• [LISTING]:
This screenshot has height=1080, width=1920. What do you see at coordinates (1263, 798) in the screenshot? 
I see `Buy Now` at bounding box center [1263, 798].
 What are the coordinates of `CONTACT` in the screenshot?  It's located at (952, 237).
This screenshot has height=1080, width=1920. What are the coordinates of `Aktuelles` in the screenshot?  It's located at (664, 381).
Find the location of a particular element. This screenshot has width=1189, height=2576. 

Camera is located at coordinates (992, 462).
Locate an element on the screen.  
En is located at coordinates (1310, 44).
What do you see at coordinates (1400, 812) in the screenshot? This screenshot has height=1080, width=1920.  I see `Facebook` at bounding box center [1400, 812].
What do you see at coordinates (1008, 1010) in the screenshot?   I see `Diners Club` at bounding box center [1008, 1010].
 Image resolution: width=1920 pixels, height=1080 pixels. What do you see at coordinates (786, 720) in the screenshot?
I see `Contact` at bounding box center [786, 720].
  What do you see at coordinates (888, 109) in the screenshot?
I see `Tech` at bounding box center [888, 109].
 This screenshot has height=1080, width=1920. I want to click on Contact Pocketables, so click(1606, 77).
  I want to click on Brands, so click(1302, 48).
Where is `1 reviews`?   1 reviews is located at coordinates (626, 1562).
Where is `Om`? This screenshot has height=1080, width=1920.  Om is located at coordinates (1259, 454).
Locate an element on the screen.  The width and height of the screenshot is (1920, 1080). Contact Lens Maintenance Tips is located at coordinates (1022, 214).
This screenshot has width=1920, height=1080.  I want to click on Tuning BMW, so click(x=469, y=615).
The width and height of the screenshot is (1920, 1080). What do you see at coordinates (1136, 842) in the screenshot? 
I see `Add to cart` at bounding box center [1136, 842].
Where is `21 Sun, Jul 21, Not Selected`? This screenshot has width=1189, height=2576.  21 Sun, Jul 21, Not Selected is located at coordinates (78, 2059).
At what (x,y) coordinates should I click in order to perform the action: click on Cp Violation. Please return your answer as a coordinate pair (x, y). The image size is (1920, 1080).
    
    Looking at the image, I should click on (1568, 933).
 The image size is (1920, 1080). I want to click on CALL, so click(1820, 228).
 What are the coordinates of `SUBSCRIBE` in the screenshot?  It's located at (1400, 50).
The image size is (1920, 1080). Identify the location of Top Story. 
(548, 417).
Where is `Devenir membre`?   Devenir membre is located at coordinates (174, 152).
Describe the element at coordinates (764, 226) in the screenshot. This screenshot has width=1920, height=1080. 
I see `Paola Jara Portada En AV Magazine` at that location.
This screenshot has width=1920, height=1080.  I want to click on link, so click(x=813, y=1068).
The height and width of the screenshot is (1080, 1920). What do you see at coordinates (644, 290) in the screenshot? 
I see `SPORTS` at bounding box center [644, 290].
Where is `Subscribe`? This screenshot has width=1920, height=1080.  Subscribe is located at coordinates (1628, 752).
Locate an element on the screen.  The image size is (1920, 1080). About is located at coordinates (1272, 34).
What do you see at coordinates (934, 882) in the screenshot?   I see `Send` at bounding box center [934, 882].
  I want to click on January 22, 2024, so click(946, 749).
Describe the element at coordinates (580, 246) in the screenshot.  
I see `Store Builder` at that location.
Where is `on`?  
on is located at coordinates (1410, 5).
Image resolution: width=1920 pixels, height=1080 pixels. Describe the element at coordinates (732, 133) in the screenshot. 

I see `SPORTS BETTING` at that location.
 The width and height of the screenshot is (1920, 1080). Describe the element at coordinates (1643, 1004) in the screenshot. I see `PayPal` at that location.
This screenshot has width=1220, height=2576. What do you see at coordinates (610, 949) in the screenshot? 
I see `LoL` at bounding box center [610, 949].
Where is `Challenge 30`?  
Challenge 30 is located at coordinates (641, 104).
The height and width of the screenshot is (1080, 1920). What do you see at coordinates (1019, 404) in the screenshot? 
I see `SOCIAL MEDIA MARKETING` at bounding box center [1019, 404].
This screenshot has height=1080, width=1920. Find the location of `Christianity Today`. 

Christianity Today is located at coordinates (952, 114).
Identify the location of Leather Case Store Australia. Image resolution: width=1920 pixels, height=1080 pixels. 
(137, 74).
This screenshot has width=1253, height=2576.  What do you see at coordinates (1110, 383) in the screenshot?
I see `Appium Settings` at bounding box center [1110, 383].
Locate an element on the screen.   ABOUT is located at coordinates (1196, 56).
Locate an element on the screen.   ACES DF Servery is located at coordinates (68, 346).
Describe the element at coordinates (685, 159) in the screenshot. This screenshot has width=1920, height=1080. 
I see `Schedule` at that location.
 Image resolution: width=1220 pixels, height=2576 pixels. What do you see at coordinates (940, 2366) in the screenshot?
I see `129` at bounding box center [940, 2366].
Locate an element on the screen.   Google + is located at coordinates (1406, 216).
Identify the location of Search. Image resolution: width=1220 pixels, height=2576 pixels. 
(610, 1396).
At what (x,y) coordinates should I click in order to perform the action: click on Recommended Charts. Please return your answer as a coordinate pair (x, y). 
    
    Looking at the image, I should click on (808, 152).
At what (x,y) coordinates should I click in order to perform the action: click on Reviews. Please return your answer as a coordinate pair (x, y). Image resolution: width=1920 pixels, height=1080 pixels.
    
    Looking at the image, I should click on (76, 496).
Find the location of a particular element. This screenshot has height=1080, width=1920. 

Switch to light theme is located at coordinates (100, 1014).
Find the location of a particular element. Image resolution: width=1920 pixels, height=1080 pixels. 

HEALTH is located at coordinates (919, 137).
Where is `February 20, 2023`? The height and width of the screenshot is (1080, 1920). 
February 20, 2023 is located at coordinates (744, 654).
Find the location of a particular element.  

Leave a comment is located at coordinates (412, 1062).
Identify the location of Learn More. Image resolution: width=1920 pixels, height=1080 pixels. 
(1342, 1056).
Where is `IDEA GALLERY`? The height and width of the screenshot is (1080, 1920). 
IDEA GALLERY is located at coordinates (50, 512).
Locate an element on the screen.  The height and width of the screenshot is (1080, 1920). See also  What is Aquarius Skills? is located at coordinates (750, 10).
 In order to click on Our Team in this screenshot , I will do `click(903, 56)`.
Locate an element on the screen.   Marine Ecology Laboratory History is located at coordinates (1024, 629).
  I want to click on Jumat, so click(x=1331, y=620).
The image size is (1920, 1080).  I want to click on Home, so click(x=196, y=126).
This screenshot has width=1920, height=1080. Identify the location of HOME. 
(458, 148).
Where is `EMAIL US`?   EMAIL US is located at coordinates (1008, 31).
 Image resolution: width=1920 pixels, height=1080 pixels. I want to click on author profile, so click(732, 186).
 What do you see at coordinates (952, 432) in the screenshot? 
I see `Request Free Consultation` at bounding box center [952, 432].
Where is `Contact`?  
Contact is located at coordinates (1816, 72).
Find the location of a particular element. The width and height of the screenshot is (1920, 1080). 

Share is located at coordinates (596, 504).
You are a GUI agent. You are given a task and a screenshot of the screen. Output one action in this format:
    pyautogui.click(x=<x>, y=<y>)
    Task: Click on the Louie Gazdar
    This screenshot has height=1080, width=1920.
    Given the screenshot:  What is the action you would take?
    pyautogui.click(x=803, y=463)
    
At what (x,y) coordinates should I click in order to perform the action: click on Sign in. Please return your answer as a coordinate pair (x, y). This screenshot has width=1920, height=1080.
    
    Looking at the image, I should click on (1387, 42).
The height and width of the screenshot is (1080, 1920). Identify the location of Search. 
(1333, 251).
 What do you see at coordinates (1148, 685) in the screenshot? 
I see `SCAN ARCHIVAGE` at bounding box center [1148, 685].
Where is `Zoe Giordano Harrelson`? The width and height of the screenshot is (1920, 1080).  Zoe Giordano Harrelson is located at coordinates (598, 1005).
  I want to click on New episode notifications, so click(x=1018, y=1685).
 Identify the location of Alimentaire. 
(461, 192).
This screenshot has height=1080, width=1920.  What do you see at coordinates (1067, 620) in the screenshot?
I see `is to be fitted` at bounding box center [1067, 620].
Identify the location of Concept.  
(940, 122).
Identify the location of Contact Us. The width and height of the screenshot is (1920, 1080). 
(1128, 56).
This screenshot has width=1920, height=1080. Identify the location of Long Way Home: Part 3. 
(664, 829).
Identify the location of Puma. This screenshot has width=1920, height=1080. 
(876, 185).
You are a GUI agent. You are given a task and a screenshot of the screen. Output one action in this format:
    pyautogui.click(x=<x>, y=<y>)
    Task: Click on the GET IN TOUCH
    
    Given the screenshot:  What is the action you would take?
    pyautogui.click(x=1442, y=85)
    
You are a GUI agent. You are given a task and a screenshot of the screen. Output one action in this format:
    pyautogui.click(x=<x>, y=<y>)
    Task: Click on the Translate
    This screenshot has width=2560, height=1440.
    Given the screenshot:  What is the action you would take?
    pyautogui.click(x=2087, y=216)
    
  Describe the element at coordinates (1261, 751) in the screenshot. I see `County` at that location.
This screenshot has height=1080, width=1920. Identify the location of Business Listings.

• [TASK STATEMENT]:
Pull out each line of the data above that contains the word "return". Case counts.

• [RESPONSE TO THE TASK]:
At what (x,y) coordinates should I click in order to perform the action: click on Cp Violation. Please return your answer as a coordinate pair (x, y). The image size is (1920, 1080).
At what (x,y) coordinates should I click in order to perform the action: click on Recommended Charts. Please return your answer as a coordinate pair (x, y). 
At what (x,y) coordinates should I click in order to perform the action: click on Reviews. Please return your answer as a coordinate pair (x, y). Image resolution: width=1920 pixels, height=1080 pixels.
At what (x,y) coordinates should I click in order to perform the action: click on Sign in. Please return your answer as a coordinate pair (x, y). This screenshot has width=1920, height=1080.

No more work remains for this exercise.